История российских модернизаций показывает, что в прошлом ни одна из них не была доведена до своего логического конца (см., например: Милюков П.Н. Очерки по истории русской культуры. СПб.: 1909. изд. 6. Ч. 1). Поэтому поиск путей развития страны должен учитывать эту перманентную незавершенность. В противном случае российская модернизация снова выродится в технократическую кампанию, проводимую с переменным успехом под патронажем государства, что и происходит сегодня под лозунгом построения инновационной экономики.

Стартовый капитал советской науки

Сказанное выше должно помочь в понимании особенностей пути, пройденного российской и советской наукой, и оценить ее потенциал в решении проблем модернизации страны.

Обычно инновации воспринимаются разработчиками многочисленных планов и программ построения светлого будущего как универсальное средство решения современных задач, продемонстрировавшее в развитых странах свою результативность во всех сферах производства и общества. При этом упускается из вида, что инновации являются порождением определенных социально-экономических и политических условий и только в этих условиях способны сработать с наибольшим эффектом. Однако незрелость стартовых условий снижает или нивелирует потенциальную результативность науки и инноваций. Именно этот процесс постепенного разложения института науки под депрессивным влиянием архаизированного окружения наблюдается последние 100 лет.

Говорят, атомная бомба спасла советскую физику от «лысенкования». Памятник академику Игорю Курчатову в Москве.	Фото PhotoXPress.ru
Говорят, атомная бомба спасла советскую физику от «лысенкования». Памятник академику Игорю Курчатову в Москве.
Фото PhotoXPress.ru

В России еще до революции сложилась монопольная структура управления наукой. Министерство народного просвещения было образовано в 1802 году, а в 1803-м ему была подчинена Академия наук, и спустя два века, несмотря на все преобразования, сегодня существует Министерство образования и науки, выполняющее те же функции, что в ХIX веке, с небольшими поправками на современность.

Для понимания социально-экономической среды, в которой развивалась наука, важно оценить позиции Российской империи в мировой экономике, чтобы выявить «стартовый капитал» для советской науки.

= = = =

**Задания:**
**a.** Ответьте по фрагменту о российской науке:
(i) В каком году образовали Министерство народного просвещения?
(ii) В каком году ему подчинили Академию наук?
(iii) Под каким лозунгом сегодня проводится технократическая кампания?
**b.** Процитируйте отрывок из фрагмента о российской науке: начните с того места, где стоят слова «История российских модернизаций», и остановитесь после слов «построения инновационной экономики.».

**Исходные материалы:**
= = = =

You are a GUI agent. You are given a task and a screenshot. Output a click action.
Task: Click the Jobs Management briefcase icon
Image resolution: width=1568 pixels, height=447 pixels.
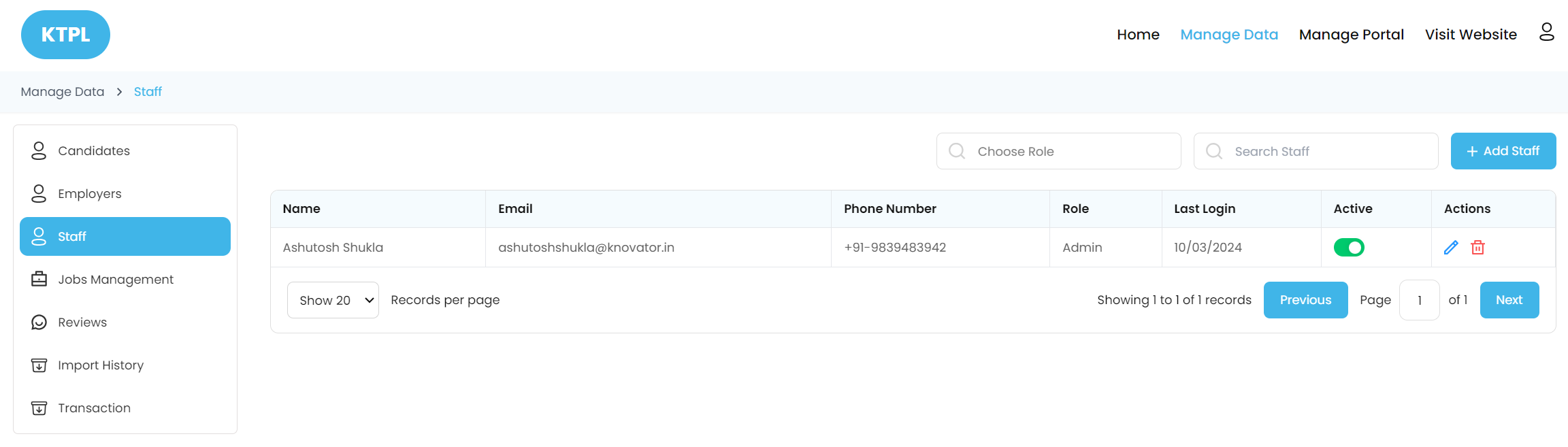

= = = =

**Ответы:**
**a.**
(i) В 1802 году.
(ii) В 1803 году.
(iii) Под лозунгом построения инновационной экономики.

**b.**
История российских модернизаций показывает, что в прошлом ни одна из них не была доведена до своего логического конца (см., например: Милюков П.Н. Очерки по истории русской культуры. СПб.: 1909. изд. 6. Ч. 1). Поэтому поиск путей развития страны должен учитывать эту перманентную незавершенность. В противном случае российская модернизация снова выродится в технократическую кампанию, проводимую с переменным успехом под патронажем государства, что и происходит сегодня под лозунгом построения инновационной экономики.